[PROMPT] Write out the elbow arthroplasty text again, starting at the words "Using this window" and stopping after "windows had united.". Switch "resection arthroplasty" to "excision arthroplasty" throughout.

[EXERCISE TEXT]

When a one-stage revision was performed, the tip of the humeral prosthesis bypassed the window by at least two humeral diameters to reduce the risk of a periprosthetic fracture. For two-stage revisions, the vicryl slings prevent the window falling into the humeral canal until either bony or fibrous union has occurred.
Using this window technique, the humeral components and cement were safely removed in all 15 cases. There were no intra-operative fractures. Thirteen patients had a revision humeral component inserted, whereas two had a resection arthroplasty for infection.
In all revision arthroplasties, a Coonrad–Morrey prosthesis (Zimmer Biomet Inc., Warsaw, IN, USA) was inserted.
At a mean follow-up of 39 months (range 9 months to 76 months), radiographs suggested 14 of the 15 windows had united.
Revision total elbow arthroplasty can be an extremely challenging procedure, particularly if the humeral component is well fixed. The use of fine osteotomes to loosen cement around a well fixed humeral prosthesis can very easily result in an iatrogenic fracture. Often when this occurs, the fracture is comminuted, making reconstruction of the distal humerus very difficult. We have found the use of judiciously positioned cortical windows to be beneficial. They assist in removing the prosthesis by allowing the cement to be removed from the posterior, medial and lateral aspects of the humerus. In addition, once the implant has been successfully removed, they also assist in removal of the anterior cement and cement tail.
Repositioning the window at the end of the procedure, however, is not always easy. Even when the widow osteotomy cuts have been made obliquely, there is still a tendency for the window to fall into the humeral canal when it is replaced. To avoid this happening, we have found the use of vicryl slings to be beneficial. By firmly securing the window, it makes a one-stage revision procedure easier because control of the window during re-cementing is not required. In addition, when a two-stage revision is performed, acute replacement of the window at the first stage means that the window is not found in the canal when the revision is undertaken.
One important theoretical advantage of this technique over the one described by Cheung et al.4 is that it preserves the crucial posterior aspect of the distal humerus. The mode of failure of a humeral component is by the posteriorly directed forces on the distal humerus.7 The intact distal bony bridge provides structural support after reimplantation, which may prevent loosening of the revision prosthesis. It is for these reasons that we recommend this technique for well fixed humeral prostheses.
The author(s) declared no potential conflicts of interest with respect to the research, authorship, and/or publication of this article.
The author(s) received no financial support for the research, authorship, and/or publication of this article.

[STORED DATA]

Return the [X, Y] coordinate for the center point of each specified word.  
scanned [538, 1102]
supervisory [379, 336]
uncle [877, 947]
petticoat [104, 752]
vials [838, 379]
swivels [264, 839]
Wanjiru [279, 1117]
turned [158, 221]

[WRITTEN REPLY]
Using this window technique, the humeral components and cement were safely removed in all 15 cases. There were no intra-operative fractures. Thirteen patients had a revision humeral component inserted, whereas two had a excision arthroplasty for infection.
In all revision arthroplasties, a Coonrad–Morrey prosthesis (Zimmer Biomet Inc., Warsaw, IN, USA) was inserted.
At a mean follow-up of 39 months (range 9 months to 76 months), radiographs suggested 14 of the 15 windows had united.